DATASET CONTENT »
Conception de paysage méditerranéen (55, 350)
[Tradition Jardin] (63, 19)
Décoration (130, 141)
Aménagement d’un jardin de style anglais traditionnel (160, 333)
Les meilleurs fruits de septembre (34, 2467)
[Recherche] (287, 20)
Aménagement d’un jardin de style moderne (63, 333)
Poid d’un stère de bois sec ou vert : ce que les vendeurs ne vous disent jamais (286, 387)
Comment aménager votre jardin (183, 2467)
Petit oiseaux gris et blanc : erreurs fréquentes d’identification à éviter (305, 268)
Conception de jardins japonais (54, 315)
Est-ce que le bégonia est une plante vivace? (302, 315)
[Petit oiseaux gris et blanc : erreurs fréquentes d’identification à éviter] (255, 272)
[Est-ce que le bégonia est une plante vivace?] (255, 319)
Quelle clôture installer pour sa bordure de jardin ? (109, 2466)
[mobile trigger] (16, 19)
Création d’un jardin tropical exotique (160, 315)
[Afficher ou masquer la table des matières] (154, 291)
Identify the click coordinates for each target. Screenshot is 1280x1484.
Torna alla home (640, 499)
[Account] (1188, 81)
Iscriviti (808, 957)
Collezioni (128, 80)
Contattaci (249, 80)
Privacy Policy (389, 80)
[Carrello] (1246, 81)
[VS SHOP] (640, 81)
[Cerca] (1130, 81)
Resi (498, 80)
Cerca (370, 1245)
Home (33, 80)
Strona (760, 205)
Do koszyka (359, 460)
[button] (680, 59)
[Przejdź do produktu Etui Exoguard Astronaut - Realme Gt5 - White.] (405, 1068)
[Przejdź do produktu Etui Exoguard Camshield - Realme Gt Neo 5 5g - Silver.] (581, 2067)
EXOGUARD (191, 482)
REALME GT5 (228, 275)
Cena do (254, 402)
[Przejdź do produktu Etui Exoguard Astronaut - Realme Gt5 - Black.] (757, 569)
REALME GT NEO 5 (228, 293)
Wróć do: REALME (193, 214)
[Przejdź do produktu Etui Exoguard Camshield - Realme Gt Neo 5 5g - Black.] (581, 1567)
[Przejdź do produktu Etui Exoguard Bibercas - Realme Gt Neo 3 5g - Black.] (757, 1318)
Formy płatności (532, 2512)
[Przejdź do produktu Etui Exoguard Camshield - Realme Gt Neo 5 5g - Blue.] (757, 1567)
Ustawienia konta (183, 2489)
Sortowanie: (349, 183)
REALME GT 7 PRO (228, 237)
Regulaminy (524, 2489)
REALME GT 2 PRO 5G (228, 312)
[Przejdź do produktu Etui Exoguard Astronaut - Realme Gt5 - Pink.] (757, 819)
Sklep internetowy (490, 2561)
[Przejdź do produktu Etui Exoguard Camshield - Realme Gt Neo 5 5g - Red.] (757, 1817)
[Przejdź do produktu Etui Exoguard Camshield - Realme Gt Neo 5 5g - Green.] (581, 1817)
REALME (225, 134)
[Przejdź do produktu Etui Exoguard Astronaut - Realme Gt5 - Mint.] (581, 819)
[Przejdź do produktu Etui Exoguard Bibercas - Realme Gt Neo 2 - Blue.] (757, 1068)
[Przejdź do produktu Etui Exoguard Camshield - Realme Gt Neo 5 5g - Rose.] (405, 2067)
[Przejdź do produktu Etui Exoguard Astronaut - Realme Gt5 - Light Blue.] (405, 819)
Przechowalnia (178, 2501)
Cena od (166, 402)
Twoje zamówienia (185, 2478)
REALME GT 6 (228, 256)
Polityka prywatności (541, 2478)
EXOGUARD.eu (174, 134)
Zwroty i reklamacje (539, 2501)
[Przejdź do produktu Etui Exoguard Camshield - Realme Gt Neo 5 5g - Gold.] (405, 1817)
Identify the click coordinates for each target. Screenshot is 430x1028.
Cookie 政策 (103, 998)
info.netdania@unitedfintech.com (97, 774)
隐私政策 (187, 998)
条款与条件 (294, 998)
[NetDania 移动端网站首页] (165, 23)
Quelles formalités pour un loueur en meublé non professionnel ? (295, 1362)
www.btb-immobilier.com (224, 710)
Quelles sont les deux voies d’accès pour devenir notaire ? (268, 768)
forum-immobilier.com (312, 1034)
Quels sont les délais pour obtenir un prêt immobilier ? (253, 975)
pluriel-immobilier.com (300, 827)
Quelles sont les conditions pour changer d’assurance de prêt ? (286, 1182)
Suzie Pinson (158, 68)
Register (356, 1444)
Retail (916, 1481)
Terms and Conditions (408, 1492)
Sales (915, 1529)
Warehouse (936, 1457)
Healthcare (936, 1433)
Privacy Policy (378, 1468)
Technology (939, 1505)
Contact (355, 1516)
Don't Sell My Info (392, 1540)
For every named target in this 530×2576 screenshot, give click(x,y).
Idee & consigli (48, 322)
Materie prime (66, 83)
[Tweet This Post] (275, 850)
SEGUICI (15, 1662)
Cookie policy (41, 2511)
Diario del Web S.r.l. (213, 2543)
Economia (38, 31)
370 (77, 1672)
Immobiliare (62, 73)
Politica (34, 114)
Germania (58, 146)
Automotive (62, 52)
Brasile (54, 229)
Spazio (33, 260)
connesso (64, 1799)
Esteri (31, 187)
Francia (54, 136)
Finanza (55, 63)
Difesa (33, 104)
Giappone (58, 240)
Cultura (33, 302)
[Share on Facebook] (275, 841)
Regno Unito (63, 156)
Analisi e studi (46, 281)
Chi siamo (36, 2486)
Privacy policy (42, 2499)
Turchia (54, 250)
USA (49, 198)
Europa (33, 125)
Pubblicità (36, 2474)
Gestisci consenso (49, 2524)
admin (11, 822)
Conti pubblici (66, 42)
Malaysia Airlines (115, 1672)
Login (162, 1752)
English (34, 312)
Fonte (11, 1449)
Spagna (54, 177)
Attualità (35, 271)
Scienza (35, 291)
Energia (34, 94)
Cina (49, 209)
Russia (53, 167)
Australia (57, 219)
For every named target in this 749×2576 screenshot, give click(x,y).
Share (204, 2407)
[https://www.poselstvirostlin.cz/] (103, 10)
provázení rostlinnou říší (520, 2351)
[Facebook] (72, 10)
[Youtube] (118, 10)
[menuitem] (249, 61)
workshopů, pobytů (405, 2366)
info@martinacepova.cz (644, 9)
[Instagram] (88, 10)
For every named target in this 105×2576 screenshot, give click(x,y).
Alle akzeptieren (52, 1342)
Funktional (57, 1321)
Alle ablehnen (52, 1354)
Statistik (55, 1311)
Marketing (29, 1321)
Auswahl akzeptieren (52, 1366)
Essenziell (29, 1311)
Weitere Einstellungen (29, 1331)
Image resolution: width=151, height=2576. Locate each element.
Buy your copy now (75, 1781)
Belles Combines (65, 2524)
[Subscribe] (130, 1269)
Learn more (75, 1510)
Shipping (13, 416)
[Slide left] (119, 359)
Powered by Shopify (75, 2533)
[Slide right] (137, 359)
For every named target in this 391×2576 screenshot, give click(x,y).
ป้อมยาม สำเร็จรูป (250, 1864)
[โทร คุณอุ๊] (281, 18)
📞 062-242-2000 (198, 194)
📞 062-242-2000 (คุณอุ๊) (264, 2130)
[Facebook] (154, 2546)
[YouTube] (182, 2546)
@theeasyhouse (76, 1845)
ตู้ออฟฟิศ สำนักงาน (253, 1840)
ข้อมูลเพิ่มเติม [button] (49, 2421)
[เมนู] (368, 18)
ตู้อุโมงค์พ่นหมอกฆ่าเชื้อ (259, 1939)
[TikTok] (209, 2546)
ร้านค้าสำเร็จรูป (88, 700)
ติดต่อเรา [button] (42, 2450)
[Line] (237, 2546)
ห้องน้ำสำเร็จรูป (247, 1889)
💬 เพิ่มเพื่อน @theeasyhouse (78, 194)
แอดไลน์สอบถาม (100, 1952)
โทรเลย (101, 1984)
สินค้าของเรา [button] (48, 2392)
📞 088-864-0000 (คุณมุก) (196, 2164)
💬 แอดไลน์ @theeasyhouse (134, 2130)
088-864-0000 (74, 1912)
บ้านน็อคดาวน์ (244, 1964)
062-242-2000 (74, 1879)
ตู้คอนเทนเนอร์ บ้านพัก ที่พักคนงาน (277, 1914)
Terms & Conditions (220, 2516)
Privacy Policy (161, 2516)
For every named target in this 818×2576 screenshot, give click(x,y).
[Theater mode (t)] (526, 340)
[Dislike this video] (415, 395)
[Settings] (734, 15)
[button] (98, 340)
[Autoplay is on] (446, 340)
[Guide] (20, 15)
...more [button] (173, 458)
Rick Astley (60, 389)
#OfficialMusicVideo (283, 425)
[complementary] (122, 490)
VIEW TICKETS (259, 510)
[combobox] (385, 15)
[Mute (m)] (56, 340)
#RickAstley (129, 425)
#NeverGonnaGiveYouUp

INSTRUCTIONS FOR THE TASK » All that is wanted is an exact copy of the lines above from the one with "Australia (57, 219)" through the one with "Weitere Einstellungen (29, 1331)", with both ends included.

RESULT FOR THIS EXERCISE »
Australia (57, 219)
For every named target in this 749×2576 screenshot, give click(x,y).
Share (204, 2407)
[https://www.poselstvirostlin.cz/] (103, 10)
provázení rostlinnou říší (520, 2351)
[Facebook] (72, 10)
[Youtube] (118, 10)
[menuitem] (249, 61)
workshopů, pobytů (405, 2366)
info@martinacepova.cz (644, 9)
[Instagram] (88, 10)
For every named target in this 105×2576 screenshot, give click(x,y).
Alle akzeptieren (52, 1342)
Funktional (57, 1321)
Alle ablehnen (52, 1354)
Statistik (55, 1311)
Marketing (29, 1321)
Auswahl akzeptieren (52, 1366)
Essenziell (29, 1311)
Weitere Einstellungen (29, 1331)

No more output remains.